Companies in a short energy position have two goals for their cost management program: volatility management and least cost. “Managing volatility seeks to smooth, over time, the costs associated with commodity procurement, and implies a lower risk-tolerance since budgets can be more accurately forecasted,” explains Mr. Traylor. “Un-der a least-cost principle, there is an acceptance of price volatility in an effort to procure energy at the least cost available in the market for a given period of time. This strategy implies a higher risk-tolerance since volatility is likely to be greater,” he explains.
“The pursuit of volatility management or least-cost strategies is accomplished through three methods: hedging, arbitrage and floating with the market,” says Mr. Traylor. Each option has degrees of risk and complexity (Figure 1, p. 22). The lowest-risk approach is hedging, the complexity of which varies, depending upon the instruments and strategies chosen. “The least complex hedging involves physical and simple financial instruments,” explains Mr. Traylor. “For example, exchange-trade futures may be used if long-term physical supply contracts are not economically available. Swaps, which convert existing floating-price contracts to fixed-price transaction by swapping floating-cash flows for fixed with a third party, can be used to accommodate changing market bias.” If the correlation between finished product price and energy commodity cost is high, simple hedging may be achieved without further hedging transactions, he notes.
Advanced hedging is used when a more customized approach is required. “Unlike simple forward purchasing, the use of more advanced financial instruments allows for the flexibility to fine-tune to specific strategies and cost management within a band of acceptable prices,” says Mr. Traylor. The instruments that can be used are combinations of physical forwards, futures, swaps and options that allow for more customization while introducing infrastructure requirements to properly control transacting activities.

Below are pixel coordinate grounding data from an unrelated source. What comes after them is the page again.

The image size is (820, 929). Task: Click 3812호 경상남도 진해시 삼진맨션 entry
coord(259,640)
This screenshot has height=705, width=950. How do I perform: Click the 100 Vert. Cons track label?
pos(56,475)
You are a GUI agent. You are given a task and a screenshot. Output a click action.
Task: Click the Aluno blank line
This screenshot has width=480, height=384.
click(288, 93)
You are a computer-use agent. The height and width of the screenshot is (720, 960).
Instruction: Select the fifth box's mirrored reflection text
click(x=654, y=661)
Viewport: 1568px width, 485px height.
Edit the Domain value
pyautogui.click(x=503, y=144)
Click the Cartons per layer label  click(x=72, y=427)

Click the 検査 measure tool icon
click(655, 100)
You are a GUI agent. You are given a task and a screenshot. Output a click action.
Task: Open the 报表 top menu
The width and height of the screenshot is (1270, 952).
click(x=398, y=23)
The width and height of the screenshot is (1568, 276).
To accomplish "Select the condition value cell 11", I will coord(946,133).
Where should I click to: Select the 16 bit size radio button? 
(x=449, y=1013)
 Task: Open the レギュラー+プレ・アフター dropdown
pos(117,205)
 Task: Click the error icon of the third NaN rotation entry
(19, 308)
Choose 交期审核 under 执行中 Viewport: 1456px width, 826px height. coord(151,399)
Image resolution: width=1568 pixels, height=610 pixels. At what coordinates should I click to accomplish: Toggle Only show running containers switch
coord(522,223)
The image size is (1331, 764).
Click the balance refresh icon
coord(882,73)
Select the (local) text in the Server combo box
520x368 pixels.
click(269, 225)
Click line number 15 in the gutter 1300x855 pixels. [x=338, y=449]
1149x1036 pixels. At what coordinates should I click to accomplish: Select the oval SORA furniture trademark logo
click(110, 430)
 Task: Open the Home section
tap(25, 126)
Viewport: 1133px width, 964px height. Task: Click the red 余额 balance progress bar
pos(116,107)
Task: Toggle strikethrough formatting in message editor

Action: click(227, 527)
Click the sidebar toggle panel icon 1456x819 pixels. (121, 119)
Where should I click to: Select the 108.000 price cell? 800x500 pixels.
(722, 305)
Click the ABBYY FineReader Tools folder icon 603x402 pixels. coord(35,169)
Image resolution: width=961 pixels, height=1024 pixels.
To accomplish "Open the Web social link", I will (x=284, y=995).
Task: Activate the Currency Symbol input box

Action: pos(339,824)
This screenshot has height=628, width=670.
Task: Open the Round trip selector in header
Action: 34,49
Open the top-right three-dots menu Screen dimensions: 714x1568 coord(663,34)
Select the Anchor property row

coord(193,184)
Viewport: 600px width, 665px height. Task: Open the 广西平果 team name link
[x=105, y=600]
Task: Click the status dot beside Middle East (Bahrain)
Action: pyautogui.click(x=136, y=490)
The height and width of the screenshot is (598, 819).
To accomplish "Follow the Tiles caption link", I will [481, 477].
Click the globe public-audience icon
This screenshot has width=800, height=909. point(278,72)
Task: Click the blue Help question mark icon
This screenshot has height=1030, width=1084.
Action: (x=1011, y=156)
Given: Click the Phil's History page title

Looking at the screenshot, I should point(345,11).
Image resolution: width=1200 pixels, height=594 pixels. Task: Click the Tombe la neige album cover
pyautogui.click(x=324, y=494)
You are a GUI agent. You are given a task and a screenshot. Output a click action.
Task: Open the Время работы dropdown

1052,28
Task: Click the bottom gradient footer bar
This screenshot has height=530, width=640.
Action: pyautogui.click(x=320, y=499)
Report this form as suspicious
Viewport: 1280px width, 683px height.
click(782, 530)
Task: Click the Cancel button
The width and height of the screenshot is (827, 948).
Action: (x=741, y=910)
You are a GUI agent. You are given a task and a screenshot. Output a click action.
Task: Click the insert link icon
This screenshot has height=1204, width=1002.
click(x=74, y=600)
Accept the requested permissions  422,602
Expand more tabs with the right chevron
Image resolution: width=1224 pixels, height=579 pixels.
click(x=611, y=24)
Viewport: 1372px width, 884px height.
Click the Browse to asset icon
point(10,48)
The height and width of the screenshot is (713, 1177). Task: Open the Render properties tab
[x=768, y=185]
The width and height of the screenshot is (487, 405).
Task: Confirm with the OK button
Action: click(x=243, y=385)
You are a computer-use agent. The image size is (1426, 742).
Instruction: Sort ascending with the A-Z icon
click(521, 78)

Another tool, arbitrage, relies on having value extracted from owned or contracted assets and/or market knowledge. “Arbitrage opportunities exist in markets when all participants do not have the same information and/or access to market value assets at the same time,” says Mr. Traylor. An example is natural gas storage optimization, where the value of the storage asset may have significantly more value than just a means of physical delivery.
Whatever route is taken, in order to maximize program effectiveness for energy procurement, all energy-related financial risk factors affecting the company must first be identified, and then a business plan must be drawn up that supports the necessary investments for an energy procurement plan. “But the key,” says Mr. Traylor, “is to remain objective in your approach. Avoid becoming enamored of an approach that is unresponsive, and avoid decisions based on short-term events. It is important to remain properly aligned with risk tolerances. For example, a more risk-averse approach may mean that you will not always achieve the lowest price, but if mitigating risk is the top priority, that is the result that you know and plan for.”